== Text to read ==

Jesuit priest, Fr Michael Bergin, William Maurice Armstrong, Sir Sackville Hamilton Carden KCMG , are just some of the Tipperary men, numbered among the many, whose heroics, Australians celebrated yesterday in their Anzac Day commemorations.
The acronym ‘ANZAC‘ stands for Australian and New Zealand Army Corps, whose soldiers were known as Anzacs. Anzac Day still remains one of the most important national occasions for both Australia and New Zealand, who remember the thousands of soldiers from all countries who lost their lives in the Gallipoli campaign, also known as the Dardanelles Campaign, which took place between 25th April 1915 and the 9th January 1916, during the First World War.
This eight month campaign during the First World War, which was an attempt to seize obvious strategic advantage and was authorised by the British, with an attack on the Turkish peninsula, aiming to capture Constantinople.
By the end of this bitter eight month campaign estimated deaths would read as follows:
Turkey 86,692, British (Including Irish Men) 21,255, France 9,798, Australia 8,709, New Zealand 2,701, India 1,358, Newfoundland 49.
Professor Fr. Michael Bergin, S.J., M.C.(1879 – 1917)
Fr. Bergin won a military cross posthumously for his work as chaplain and as stretcher-bearer with the Fifth Light Horse Brigade.
Fr Michael was well travelled and born in Fancroft, near Roscrea, Co Tipperary, schooled in Mungret College Limerick, an Irish Jesuit chaplain with the Australian Imperial Force, which he joined as a trooper (stretcher bearer) to the 5th Light Horse, in order to accompany the Australians to Gallipoli.
He was the only Australian chaplain to have joined in the ranks, the only one never to set foot in Australia and the only Catholic chaplain to have died with the AIF (Australian Imperial Force). He always aimed to be where his men were in greatest danger, and having survived the Turkish campaign, he was killed by a German shell on the Ypres salient in Flanders.

===

* What to work on *
• a. Set down the Anzac Day article word for word, everything from "This eight month" down to "to capture Constantinople.".
• b. Answer these from the Anzac Day article:
(i) On what date did the Gallipoli campaign begin?
(ii) Where was Fr. Michael Bergin schooled?
(iii) What is the estimated number of New Zealand deaths given for the campaign?
• c. Extend the Anzac Day article on Tipperary men at Gallipoli, picking up after its final sentence.
The data after this is not needed.

== Provided data ==

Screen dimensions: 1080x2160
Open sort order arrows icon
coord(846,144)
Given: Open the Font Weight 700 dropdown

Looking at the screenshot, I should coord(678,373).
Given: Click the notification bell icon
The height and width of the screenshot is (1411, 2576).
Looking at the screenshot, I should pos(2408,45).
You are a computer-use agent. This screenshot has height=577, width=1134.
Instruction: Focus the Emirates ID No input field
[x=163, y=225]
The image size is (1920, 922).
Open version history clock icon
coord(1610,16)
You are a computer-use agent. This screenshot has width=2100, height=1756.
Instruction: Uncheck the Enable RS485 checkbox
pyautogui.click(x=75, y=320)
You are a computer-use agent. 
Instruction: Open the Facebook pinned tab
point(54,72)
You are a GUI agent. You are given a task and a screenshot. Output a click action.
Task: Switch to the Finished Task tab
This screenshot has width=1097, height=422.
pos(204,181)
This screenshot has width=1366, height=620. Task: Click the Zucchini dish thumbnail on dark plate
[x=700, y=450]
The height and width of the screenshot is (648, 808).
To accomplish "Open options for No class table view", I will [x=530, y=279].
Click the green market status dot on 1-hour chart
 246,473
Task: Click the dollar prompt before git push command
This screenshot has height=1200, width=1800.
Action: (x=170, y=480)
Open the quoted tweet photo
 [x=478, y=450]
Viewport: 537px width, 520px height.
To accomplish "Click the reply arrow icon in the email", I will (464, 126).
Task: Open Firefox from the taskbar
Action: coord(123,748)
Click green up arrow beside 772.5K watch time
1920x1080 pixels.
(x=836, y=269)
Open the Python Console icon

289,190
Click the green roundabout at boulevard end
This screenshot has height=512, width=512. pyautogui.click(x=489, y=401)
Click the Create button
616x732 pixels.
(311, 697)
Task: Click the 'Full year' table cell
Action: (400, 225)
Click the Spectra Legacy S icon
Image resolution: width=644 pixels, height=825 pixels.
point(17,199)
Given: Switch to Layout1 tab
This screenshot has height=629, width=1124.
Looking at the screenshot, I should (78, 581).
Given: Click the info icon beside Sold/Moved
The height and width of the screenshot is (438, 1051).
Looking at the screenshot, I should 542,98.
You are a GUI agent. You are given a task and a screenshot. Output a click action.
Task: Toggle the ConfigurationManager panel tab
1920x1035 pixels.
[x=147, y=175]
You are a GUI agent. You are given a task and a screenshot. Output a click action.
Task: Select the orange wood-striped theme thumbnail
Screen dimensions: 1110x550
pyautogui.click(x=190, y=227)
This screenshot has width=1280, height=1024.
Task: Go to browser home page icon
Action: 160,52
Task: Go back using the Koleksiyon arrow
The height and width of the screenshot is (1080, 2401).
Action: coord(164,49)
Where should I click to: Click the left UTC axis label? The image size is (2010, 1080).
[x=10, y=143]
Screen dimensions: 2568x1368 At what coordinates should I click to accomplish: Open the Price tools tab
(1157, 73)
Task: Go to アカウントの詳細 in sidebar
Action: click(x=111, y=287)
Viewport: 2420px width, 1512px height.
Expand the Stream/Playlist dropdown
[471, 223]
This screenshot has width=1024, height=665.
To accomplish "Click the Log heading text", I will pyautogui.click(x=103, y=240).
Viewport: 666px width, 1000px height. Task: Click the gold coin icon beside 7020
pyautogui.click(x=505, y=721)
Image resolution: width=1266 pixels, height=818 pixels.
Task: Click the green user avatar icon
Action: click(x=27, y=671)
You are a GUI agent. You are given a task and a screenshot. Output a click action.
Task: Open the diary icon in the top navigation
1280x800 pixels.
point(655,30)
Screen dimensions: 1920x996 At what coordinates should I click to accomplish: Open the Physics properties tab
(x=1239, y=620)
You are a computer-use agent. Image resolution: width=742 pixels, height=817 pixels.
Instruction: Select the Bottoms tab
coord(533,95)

===

* Results *
• a.
This eight month campaign during the First World War, which was an attempt to seize obvious strategic advantage and was authorised by the British, with an attack on the Turkish peninsula, aiming to capture Constantinople.

• b.
(i) 25th April 1915
(ii) Mungret College Limerick
(iii) 2,701

• c.
The citation for the Military Cross awarded posthumously (although based on recommendation prior to his death), reads: “Padre Bergin is always to be found among his men, helping them when in trouble, and inspiring them with his noble example and never-failing cheerfulness.”
Fr Michael’s grave maker at Passchendaele, Belgium, gives the dates of his death as the 11th October. All official records indicate he died on the 12th October.
Captain William Maurice Armstrong, M.C. (With Bronze Oak Leaf )
Capt Pat, as he was known to his men served with the 10th (Prince of Wales’s Own Royal) Hussars. He was born 20th Aug 1889, the only son of Marcus Beresford Armstrong, Capt, D. L, J. P, of Moyaliffe, Co. Tipperary and Rosalie Cornelia, daughter of the late Maurice Ceely Maude, of Lenaghan, Co. Fermanagh, and cousin to Lieut. General Sir F. Stanley Maude, K. C. B, C. M. G, D. S. O.
He was educated at Stoke House, Slough and Eton and the Royal Military College, Sandhurst. He was gazetted 2nd Lieut. 23rd Feb. 1910, promoted Lieut 1st Feb 1914, and Capt. 7 May, 1917. He served with his regiment in India and South Africa and was in England on leave at the outbreak of war, leaving for France in Aug. 1914, with the original Expeditionary Force, being attached to the staff of the 2nd Cavalry Brigade.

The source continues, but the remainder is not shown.